DESCRIPTION: (provided by applicant) Chronic inflammatory and neuropathic pain is a problem of considerable clinical relevance. Understanding the mechanisms underlying development and maintenance of chronic pain would be a major step towards rational treatment of such pain conditions. Considerable evidence links chronic pain of neuropathic origin with increased excitability and abnormal signal generation in primary afferent neurons within sensory ganglia. Chemically-mediated cross-excitation between neurons in sensory ganglia has been proposed as one major mechanism by which abnormal discharges can be generated in pathological pain states. However, the identity of the chemical mediator of cross-excitation is unknown. Adenosine triphosphate (ATP) is released within sensory ganglia following neuronal activation and was shown to activate receptors on somata of sensory neurons. The overall goal of this proposal is to directly test the hypothesis that ATP is the chemical mediator of cross-excitation and to determine how release of ATP changes in pathological pain states. The specific aims are to: 1) determine the involvement of released ATP in cross-excitation of neurons within sensory ganglia, 2) determine the changes in basal and stimulus-evoked ATP release after peripheral inflammation, 3) determine the changes in basal and evoked ATP release after induction of sciatic neuropathy, 4) compare ATP release from different types of isolated and labeled DRG neurons. Cross-depolarization evoked by peripheral nerve stimulation will be measured during intracellular recordings from neurons in dorsal root ganglia (DRG). ATP receptors on sensory neurons will be manipulated by application of selective agonists and antagonists to influence evoked cross-depolarization. ATP release will be measured by the luciferin-luciferase assay in DRG perfusates. ATP release from acutely isolated DRG neurons will be measured using detector patches. These studies will be carried out first under normal conditions and then compared to results obtained after induction of a) peripheral inflammation, and b) peripheral neuropathy in rats. The acquired knowledge may lead to the development of novel therapeutics targeting abnormal excitability changes in sensory neurons.

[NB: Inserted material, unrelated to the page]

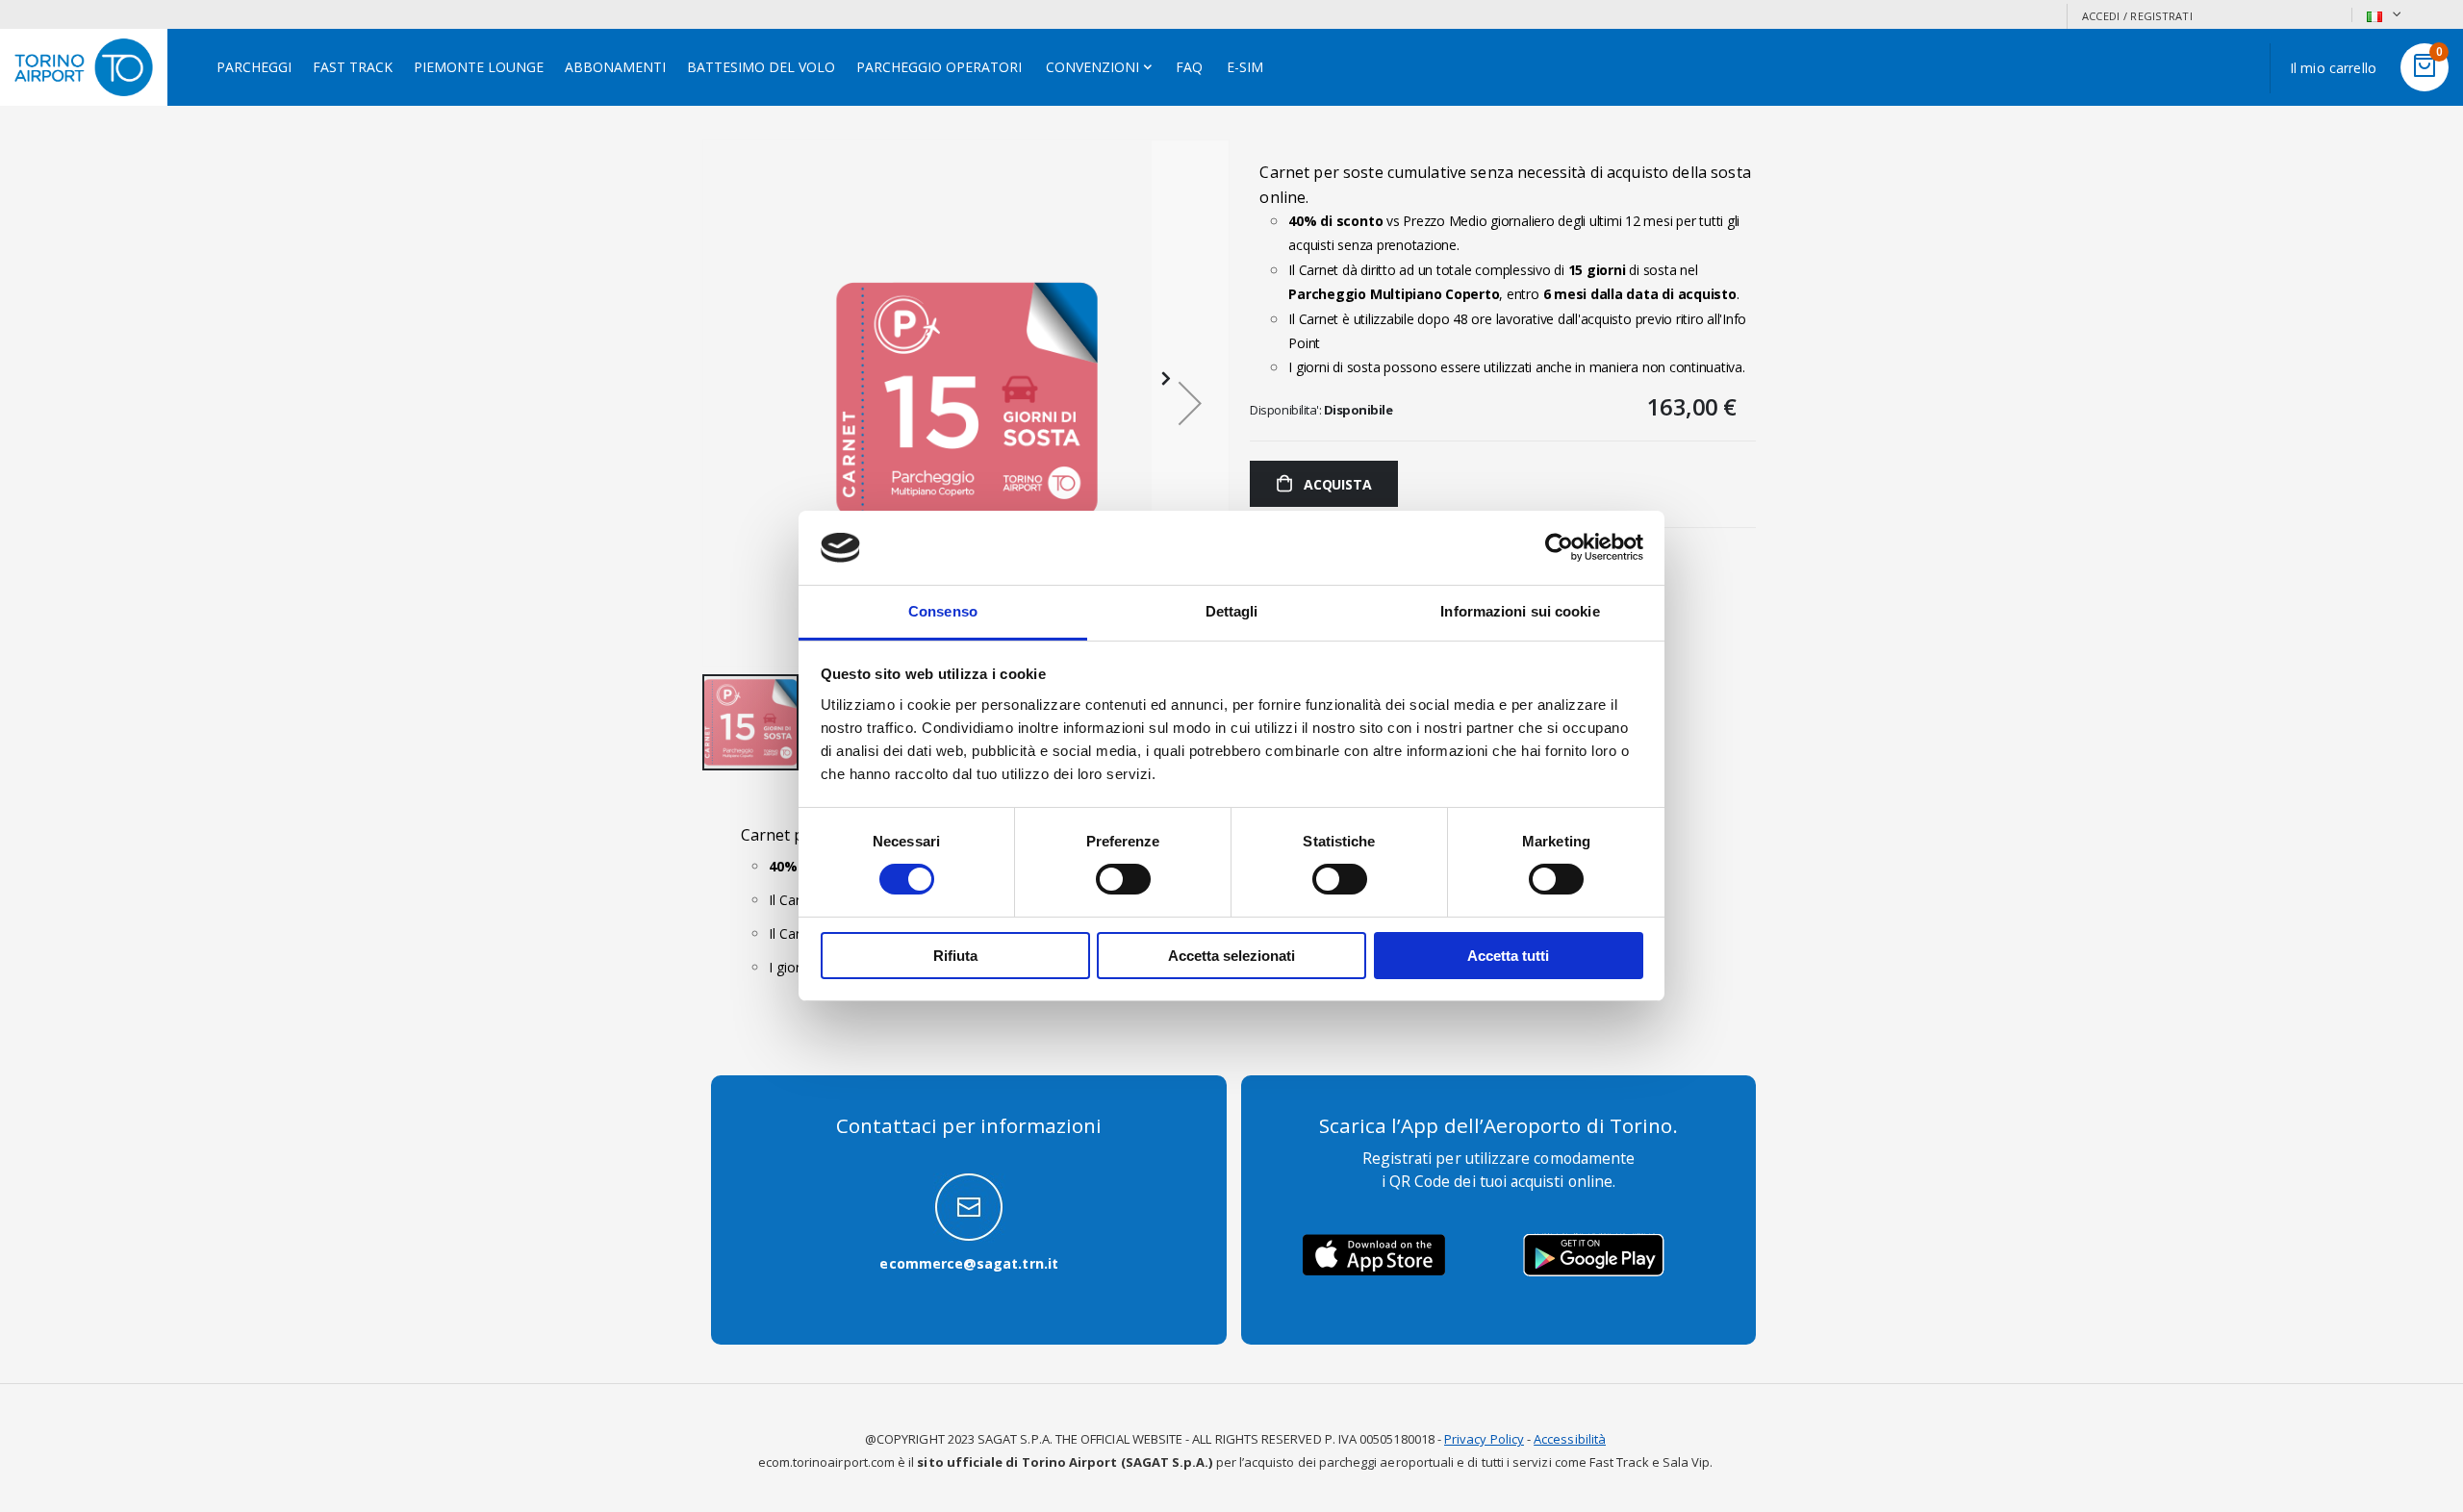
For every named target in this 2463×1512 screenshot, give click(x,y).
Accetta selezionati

描述：(申请人提供)慢性炎症性和神经性疼痛是一个具有相当临床意义的问题。了解相关机制慢性疼痛的潜在发展和维持将是重要的一步对这种疼痛状况进行合理的治疗。相当多的证据链接神经源性慢性疼痛，兴奋性增加，异常感觉神经节内初级传入神经元的信号产生。感觉神经节神经元之间的化学介导的交叉兴奋被认为是异常放电的一种主要机制在病理性疼痛状态下产生。然而，这种化学物质的身份交叉激发的介体未知。三磷酸腺苷(ATP)是在神经元激活后在感觉神经节内释放，并被证明激活感觉神经元胞体上的受体。这个项目的总体目标是建议是直接检验三磷酸腺苷是化学介体的假设以确定在病理情况下ATP释放是如何变化的疼痛状态。具体目标是：1)确定被释放者的参与 ATP在感觉神经节内神经元的交叉兴奋中，2)决定外周炎症后基础和刺激诱发的ATP释放的变化， 3)测定诱导后基础和诱发的ATP释放的变化坐骨神经病变，4)比较不同类型的分离和标记的背根节神经元。周围神经诱发的交叉除极刺激将在细胞内记录来自神经元的过程中测量背根节(DRG)。感觉神经元上的ATP受体将被操纵应用选择性激动剂和拮抗剂影响诱发交叉去极化。ATP的释放将通过荧光素-荧光素酶来测量背根神经节中的测定呈灌流状态。急性分离的背根节神经元的ATP释放将是使用探测器贴片进行测量。这些研究将首先在以下情况下进行正常情况下，然后与诱导后获得的结果进行比较) 外周炎症，以及b)大鼠周围神经病变。被收购的知识可能导致针对异常的新疗法的开发感觉神经元的兴奋性改变。